--- INFORMATION SHOWN Enclosed Below ---
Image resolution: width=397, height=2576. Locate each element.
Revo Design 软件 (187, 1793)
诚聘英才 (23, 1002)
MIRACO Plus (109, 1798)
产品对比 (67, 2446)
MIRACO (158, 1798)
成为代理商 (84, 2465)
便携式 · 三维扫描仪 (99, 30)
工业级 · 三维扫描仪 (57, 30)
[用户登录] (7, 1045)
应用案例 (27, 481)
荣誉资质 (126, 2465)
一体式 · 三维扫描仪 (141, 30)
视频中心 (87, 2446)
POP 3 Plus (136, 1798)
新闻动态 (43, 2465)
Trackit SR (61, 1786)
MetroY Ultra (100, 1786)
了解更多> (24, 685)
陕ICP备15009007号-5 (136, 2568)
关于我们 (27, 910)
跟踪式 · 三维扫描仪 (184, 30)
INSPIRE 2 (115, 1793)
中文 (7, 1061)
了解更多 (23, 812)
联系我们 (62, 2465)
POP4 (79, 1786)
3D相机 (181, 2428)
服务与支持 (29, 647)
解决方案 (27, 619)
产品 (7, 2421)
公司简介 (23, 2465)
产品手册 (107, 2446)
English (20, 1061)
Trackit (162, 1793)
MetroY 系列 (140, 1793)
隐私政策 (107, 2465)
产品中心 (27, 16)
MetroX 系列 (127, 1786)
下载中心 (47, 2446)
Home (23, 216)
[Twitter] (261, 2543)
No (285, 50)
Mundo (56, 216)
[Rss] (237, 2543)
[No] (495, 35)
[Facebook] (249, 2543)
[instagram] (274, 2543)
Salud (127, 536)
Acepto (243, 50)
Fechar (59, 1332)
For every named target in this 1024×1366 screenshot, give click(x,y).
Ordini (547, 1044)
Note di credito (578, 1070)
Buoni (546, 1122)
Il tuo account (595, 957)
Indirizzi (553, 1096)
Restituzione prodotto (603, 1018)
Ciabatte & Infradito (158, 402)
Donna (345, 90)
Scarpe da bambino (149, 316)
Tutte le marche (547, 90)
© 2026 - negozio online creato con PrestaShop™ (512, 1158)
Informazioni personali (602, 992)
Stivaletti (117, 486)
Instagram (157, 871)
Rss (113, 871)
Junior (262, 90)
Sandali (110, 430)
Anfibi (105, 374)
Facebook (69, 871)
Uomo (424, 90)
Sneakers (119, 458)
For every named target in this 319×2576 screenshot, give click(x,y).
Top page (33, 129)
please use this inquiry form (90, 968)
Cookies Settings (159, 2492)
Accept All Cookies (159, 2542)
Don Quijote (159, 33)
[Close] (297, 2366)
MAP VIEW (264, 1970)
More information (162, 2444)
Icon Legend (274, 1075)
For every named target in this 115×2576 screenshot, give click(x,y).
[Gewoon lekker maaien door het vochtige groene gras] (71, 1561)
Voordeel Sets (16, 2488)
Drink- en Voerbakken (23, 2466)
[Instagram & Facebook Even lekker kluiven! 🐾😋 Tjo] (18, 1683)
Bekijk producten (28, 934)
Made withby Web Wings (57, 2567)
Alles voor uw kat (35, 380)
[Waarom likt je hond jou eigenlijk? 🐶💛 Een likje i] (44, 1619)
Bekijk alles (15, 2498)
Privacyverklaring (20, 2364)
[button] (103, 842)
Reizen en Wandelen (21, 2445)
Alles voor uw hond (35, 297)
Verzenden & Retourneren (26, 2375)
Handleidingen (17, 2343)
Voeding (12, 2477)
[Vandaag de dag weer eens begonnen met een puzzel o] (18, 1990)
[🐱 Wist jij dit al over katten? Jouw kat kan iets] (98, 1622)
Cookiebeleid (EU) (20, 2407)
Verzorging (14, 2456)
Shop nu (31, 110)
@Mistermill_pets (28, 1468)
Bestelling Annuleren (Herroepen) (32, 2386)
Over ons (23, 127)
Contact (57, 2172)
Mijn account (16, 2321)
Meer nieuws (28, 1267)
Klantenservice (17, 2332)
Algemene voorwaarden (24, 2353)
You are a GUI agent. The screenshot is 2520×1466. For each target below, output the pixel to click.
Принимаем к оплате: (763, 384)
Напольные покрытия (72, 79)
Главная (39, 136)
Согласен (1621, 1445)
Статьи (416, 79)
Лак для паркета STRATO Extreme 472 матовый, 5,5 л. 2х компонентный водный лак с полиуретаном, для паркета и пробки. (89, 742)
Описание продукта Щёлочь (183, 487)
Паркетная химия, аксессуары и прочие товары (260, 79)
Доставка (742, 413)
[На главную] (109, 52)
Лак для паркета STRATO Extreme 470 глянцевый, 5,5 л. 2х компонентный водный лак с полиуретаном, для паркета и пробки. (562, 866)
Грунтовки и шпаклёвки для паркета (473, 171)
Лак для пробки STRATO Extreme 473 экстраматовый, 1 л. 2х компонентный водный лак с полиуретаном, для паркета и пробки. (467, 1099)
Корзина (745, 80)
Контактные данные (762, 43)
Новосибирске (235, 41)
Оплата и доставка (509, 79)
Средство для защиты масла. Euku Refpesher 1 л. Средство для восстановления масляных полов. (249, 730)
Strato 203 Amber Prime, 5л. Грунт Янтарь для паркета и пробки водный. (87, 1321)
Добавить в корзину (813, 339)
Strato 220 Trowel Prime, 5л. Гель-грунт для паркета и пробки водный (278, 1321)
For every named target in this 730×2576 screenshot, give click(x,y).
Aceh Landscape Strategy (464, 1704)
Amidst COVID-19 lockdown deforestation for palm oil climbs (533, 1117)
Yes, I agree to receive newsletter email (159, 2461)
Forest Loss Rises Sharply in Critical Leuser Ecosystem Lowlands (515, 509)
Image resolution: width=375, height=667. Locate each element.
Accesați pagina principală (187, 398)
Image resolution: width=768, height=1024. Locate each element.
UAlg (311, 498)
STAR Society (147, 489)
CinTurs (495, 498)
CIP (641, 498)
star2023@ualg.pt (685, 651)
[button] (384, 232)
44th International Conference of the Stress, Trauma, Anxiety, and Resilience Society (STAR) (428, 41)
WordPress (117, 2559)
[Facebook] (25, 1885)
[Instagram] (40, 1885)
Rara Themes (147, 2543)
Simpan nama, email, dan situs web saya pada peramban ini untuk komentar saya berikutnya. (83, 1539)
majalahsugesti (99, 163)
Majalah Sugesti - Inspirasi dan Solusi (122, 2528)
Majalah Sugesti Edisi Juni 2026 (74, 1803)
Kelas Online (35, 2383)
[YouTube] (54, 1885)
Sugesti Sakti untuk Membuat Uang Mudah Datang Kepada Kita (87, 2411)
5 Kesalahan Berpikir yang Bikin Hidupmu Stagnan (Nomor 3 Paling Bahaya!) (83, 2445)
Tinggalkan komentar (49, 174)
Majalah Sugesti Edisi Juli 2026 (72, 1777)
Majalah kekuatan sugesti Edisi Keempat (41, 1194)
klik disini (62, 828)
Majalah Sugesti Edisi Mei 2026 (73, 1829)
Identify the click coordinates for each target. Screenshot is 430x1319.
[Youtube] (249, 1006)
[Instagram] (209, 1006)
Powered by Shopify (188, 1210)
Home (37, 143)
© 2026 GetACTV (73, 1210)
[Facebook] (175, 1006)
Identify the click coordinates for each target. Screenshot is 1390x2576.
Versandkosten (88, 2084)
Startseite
--- End of Enclosed INFORMATION SHOWN ---
WORK REQUEST
If a line in the data above includes the string "водный", copy it.

YOUR RESPONSE
Лак для паркета STRATO Extreme 472 матовый, 5,5 л. 2х компонентный водный лак с полиуретаном, для паркета и пробки. (89, 742)
Лак для паркета STRATO Extreme 470 глянцевый, 5,5 л. 2х компонентный водный лак с полиуретаном, для паркета и пробки. (562, 866)
Лак для пробки STRATO Extreme 473 экстраматовый, 1 л. 2х компонентный водный лак с полиуретаном, для паркета и пробки. (467, 1099)
Strato 203 Amber Prime, 5л. Грунт Янтарь для паркета и пробки водный. (87, 1321)
Strato 220 Trowel Prime, 5л. Гель-грунт для паркета и пробки водный (278, 1321)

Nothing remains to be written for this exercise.